22.02.2008

#20 (zug, landschaft)

gesichter von kindern und erwachsenen
das rattern eines zuges
badamm, badamm
menschen an fensterscheiben
ein blick in ein abteil
die schwankende kamera, im rhythmus des zuges die gesichter erfassend
badamm, badamm
das rattern wie ein herzklopfen
das schweben der kamera auf diesem rhythmus, wie wenn man durch einen fahrenden zug läuft und durch das schwanken auf den schienen zu kurzen stillständen und kleinen beschleunigungen gezwungen wird, zu ausschweifenden oder angehaltenen bewegungen, zu einen trunkenen gang.

ein tunnel
johann sebastian bach – herr, unser herrscher
bewaldete täler, hinter den im vordergrund vorbeieilenden schatten, die wir als bäume interpretieren
plötzlich das meer
menschen an fensterscheiben
ein weiblicher kopf, ein kleines mädchen
eine dunkle ernsthaftigkeit umrahmt von dem im gegenlicht leuchtenden haar
das rattern des zuges, ununterbrochen
pulsierendes licht
im schweben der zugfahrt

ein zweiter tunnel
das licht
an seinem ende
blendendes licht
es schluckt das bild
ende


verj (конец) (end), armenien 1994 (artavazd pelechian)

19.02.2008

#19 (landschaft, zug)

ein zug ist eine in bewegung gesetzte masse aus metall, die entweder das bild durchquert, sich also zwischen zwei ausschnitten des bildrandes erstreckt, als gleichmäßiger streifen oder durch die perspektive verzerrt. oder aus einem punkt im bild herausragt / in einen punkt verschwindet (der unbestimmte fluchtpunkt), in welchem fall die perspektivische verzerrung die größte ist.
die dynamik dieser verzerrung bleibt unfassbar. ein kontinuum verbindet die hochgeschwindigkeit des vorbeiratternden wagons im vordergrund (des breiten streifens am bildrand) mit der langsamkeit (trägheit), letztendlich dem stillstand am utopischen fluchtpunkt. ein kontinuum muss sie verbinden, und doch sieht man nur das eine oder das andere. die geschwindigkeit, der stillstand. das paradox bleibt für die augen unlösbar, verstörend: geschwindigkeit des in den stillstand rauschenden / des aus dem stillstand rauschenden.

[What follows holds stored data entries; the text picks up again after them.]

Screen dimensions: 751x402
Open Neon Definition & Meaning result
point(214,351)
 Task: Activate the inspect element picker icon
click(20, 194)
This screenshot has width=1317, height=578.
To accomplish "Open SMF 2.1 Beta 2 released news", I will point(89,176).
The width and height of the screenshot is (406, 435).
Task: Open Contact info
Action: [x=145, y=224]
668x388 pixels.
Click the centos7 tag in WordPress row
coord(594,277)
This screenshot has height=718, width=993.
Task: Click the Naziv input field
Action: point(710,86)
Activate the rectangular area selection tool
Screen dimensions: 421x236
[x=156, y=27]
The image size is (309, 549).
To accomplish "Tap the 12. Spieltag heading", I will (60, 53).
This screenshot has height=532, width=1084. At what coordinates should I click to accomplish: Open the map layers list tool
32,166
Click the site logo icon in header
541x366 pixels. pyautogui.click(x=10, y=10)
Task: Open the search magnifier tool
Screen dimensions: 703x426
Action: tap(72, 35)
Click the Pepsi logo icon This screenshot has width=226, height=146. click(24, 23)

nachdem der zug durchgefahren ist, hinterlässt er in manchen einstellungen (die bedingungen dafür sind mir unklar: bloß die geschwindigkeit?) ein echo: hartnäckiges und doch nicht nachweisbares zurückweichen der schienen oder zurückdrehen der kamera. als wäre die kamera von einem den zugwind ausgleichenden gegenzug gefasst. eine bewegung des stillstandes nach dem ausbleiben des zuges.
(der zug kann hier als bloßer vektor verstanden werden, eine masse und eine richtung, oder farbe und eine richtung, eine sichtbare zugkraft. der zug als aufwirbelnder vektor, die landschaft von ihm durchzogen, deformiert)

einige reifen liegen auf dem sandboden, zwischen mickrigem gestrüpp.
dahinter ein windmühlenwald. wenn ich mich recht entsinne, sind es windmühlen von zwei unterschiedlichen typen, mit zwei- und dreiblattrotoren.
und weiter dahinter noch: ein berg.
ein langsamer zug fährt von links ein, vor den windmühlen, hinter den reifen. die container auf diesem zug sind einfach oder doppelt gestapelt auf breiten wagons, die große abstände zwischen den containern lassen. der zug bremst. das anhalten eines zuges ist ein mühsames unterfangen, ein quietschendes und ratterndes. der zug hält an. steht still. bleibt im bild. die windmühlen wirbeln unbetroffen weiter.